## Stored data

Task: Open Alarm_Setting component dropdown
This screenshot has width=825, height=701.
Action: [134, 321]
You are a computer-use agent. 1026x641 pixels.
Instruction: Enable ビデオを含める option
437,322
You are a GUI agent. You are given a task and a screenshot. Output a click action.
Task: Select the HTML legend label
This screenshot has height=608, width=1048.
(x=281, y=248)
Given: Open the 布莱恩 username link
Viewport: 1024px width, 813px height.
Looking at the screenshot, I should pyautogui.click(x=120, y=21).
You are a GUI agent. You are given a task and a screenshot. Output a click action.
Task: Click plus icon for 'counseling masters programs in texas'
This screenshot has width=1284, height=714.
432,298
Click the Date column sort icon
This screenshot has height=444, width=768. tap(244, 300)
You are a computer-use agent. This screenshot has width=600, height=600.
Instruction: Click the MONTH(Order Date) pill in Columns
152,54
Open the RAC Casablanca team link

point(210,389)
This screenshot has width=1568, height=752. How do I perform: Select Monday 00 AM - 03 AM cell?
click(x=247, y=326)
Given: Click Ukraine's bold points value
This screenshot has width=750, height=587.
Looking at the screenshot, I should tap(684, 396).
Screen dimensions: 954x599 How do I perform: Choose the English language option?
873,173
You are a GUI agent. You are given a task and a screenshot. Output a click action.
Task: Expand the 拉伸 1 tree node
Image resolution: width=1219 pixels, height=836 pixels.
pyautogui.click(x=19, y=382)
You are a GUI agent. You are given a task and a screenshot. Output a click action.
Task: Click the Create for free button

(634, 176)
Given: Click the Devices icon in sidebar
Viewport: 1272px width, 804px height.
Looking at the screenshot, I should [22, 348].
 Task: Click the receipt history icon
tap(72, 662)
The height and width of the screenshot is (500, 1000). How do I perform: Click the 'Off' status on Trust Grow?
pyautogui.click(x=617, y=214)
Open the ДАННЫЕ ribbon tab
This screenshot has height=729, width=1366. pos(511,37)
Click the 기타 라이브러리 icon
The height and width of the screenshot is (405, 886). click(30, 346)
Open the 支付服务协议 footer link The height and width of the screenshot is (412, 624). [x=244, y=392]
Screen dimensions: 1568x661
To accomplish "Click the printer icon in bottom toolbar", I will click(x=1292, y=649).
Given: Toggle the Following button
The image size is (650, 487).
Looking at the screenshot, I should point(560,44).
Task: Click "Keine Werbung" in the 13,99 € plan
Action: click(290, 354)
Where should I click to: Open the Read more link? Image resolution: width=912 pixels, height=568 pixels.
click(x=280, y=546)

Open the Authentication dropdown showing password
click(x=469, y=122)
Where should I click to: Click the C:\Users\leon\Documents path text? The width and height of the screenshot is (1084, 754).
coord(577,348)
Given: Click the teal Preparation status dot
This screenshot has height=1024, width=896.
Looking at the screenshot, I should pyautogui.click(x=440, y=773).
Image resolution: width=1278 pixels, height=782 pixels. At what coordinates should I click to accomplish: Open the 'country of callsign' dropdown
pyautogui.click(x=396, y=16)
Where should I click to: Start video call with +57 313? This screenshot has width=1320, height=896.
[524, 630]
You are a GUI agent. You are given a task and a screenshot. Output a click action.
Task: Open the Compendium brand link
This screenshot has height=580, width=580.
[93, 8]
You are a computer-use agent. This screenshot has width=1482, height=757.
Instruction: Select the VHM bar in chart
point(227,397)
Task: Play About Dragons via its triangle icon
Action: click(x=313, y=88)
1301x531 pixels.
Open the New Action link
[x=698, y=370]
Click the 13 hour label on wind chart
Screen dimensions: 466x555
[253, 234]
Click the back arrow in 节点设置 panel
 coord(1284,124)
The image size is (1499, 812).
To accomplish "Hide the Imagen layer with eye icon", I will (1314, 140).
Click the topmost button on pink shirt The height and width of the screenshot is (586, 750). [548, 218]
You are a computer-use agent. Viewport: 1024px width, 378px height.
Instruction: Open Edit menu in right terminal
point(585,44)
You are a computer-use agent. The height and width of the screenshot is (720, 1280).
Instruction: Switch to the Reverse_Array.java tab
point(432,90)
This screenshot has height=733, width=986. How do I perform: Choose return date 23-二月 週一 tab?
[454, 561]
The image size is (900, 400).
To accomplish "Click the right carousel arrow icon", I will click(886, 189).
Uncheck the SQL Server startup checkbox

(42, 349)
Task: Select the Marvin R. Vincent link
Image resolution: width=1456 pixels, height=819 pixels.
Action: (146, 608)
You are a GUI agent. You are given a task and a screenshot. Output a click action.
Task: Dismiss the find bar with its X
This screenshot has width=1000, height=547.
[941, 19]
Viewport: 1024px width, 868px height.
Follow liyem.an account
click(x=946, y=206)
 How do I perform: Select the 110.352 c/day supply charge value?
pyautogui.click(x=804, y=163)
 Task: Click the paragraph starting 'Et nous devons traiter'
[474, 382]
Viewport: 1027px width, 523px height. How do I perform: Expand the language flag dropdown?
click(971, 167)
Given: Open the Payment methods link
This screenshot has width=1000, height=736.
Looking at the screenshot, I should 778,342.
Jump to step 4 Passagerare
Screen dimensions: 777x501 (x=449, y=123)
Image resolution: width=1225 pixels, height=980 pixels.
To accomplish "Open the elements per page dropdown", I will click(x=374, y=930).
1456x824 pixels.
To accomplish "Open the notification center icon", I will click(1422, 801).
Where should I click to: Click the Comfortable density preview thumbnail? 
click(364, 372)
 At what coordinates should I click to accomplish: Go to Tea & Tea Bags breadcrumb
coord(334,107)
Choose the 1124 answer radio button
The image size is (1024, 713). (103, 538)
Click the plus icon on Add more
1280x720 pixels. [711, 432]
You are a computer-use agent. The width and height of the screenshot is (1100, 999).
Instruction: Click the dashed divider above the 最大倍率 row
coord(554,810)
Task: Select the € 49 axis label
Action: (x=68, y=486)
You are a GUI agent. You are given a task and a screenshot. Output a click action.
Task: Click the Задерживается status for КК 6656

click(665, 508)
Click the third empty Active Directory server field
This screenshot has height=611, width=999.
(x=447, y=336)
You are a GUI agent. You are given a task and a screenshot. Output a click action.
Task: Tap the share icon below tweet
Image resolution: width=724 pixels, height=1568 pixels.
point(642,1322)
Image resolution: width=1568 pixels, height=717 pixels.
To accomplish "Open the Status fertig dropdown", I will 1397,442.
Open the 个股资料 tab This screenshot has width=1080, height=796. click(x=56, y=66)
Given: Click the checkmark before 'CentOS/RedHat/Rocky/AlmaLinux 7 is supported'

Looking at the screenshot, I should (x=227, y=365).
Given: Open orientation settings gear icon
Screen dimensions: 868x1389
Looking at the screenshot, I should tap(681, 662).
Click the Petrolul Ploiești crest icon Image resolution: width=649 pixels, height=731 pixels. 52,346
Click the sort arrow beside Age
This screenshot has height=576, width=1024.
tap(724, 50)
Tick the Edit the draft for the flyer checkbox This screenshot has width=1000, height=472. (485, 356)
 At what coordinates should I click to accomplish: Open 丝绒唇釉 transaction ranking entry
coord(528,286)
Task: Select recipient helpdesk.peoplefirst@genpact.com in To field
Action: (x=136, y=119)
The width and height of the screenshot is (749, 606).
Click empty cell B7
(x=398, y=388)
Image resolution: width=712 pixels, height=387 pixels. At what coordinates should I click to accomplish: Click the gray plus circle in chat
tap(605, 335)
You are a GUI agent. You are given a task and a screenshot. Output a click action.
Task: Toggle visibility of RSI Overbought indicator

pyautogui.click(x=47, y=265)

## What this task involves
Repeat exactly the lines of the listing above, from the one with "1456x824 pixels." down to the one with "You are a computer-use agent. The width"; both of those lines belong in the range.

## Answer to this problem
1456x824 pixels.
To accomplish "Open the notification center icon", I will click(1422, 801).
Where should I click to: Click the Comfortable density preview thumbnail? 
click(364, 372)
 At what coordinates should I click to accomplish: Go to Tea & Tea Bags breadcrumb
coord(334,107)
Choose the 1124 answer radio button
The image size is (1024, 713). (103, 538)
Click the plus icon on Add more
1280x720 pixels. [711, 432]
You are a computer-use agent. The width and height of the screenshot is (1100, 999).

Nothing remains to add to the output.